「今は、無理に近づこうとしないでおく」

その言葉に、俺もうなずく。

「そうだね。何かわかったら、みんなに話すよ」

「うん……わかった」

「委員長っていうとことか、優大なら頼りやすいと思うから、よろしくね?」

「押し付けちゃうみたいでごめん」

「いいよ、気にしないで」

みんなが謝ることなんてないのに。

俺も俺で、好きでそういう立場をやっているし。

――結局放課後まで、水束さんは誰とも会話をすることはなかった。

下校も、一人でいつの間にか帰ってしまっていた。

帰宅部の俺はみんなに挨拶しながら一人で学校を出る。

もういいかな、というあたりまで来ると、ポケットから携帯電話を取り出した。

仕事中だろうから、メッセージを送っておこう。気づいたら連絡があるだろう。

ひとつやることを終えて、家までの道のりを歩――こうかと思ったけど、ちょっと寄り道をする気になった。

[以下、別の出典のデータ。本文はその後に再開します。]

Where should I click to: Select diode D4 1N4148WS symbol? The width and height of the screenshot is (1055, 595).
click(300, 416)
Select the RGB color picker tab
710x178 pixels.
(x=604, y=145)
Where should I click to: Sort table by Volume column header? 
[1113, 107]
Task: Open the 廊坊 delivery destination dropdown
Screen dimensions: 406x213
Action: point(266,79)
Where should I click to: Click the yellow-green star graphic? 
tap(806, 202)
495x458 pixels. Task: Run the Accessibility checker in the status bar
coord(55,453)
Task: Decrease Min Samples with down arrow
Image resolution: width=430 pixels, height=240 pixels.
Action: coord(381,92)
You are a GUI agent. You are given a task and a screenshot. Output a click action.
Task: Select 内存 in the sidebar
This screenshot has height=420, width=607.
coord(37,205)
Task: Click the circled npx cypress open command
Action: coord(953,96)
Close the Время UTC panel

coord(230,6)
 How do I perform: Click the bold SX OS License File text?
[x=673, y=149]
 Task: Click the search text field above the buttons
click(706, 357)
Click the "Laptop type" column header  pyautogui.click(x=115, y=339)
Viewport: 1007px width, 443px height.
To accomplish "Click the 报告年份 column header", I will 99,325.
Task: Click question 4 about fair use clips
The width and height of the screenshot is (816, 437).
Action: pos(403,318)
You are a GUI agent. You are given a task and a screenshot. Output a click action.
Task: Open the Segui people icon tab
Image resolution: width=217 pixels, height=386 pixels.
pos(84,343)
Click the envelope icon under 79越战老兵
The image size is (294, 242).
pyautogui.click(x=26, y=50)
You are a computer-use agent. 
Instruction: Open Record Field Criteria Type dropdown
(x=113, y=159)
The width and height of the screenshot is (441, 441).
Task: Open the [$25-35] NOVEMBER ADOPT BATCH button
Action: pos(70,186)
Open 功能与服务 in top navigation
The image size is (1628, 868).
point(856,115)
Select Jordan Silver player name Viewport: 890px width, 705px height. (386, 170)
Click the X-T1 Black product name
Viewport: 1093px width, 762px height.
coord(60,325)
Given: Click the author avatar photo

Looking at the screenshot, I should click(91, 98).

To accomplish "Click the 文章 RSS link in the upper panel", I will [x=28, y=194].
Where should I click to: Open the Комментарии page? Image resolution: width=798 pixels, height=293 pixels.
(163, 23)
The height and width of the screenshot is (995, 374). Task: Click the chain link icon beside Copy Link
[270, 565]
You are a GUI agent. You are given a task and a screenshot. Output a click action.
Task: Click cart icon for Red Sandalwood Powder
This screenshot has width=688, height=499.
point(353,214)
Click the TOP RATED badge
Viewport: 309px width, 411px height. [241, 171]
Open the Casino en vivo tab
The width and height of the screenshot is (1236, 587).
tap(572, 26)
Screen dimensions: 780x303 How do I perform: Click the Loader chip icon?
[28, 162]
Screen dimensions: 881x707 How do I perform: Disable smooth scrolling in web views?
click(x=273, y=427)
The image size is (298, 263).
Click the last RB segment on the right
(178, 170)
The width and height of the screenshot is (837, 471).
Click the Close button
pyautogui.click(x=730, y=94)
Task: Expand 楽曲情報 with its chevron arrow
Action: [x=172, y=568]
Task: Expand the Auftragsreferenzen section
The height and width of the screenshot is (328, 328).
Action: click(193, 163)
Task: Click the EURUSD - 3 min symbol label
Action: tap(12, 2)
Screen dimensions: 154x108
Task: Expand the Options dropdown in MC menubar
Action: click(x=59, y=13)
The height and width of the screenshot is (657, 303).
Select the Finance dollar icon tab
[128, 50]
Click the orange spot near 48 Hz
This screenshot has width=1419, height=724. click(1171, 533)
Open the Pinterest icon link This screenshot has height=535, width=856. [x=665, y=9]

この町の中央には大きな山があって、神成(かのう)神社という神社がある。

その参道にはいくつか昔ながらの店も並んでいて、そのひとつに寄ることにした。

「えーと、今度の日曜と……あ、再来週はちょっと遠いなー。寝る時間あるかな……」

なんて、頭の中で今後のスケジュールを確認しながら歩いていると、

「おねーちゃん! りこ、きょうおともだちできました!」

「そっかー、李湖は友達たくさん出来るねー」

と、にこやかな顔と声で、小さな女の子と手を繋いでいる水束さんと遭遇した。

……え、と……こういうのって声かけていいのかな? 学校とは別人じゃないかってくらいの表情で、まだ向こうは俺に気づいていないようだ。
 
このまままっすぐ歩けば、すれ違う。水束さんが俺に気づくかもしれない。どうする。どうしよう。

――三秒考えて、声をかけることにした。

「み
「あ! おねーちゃんと同じです! おねーちゃんのおともだちですかっ?」

予想外なことに、先に気づいたのは小さな女の子の方だった。

その声にびくっと肩を震わせた水束さんは、勢いよく俺の方を見てきた。

そして顔に浮かぶ、しまったという表情。

俺は再び考えた。今度は一秒くらい。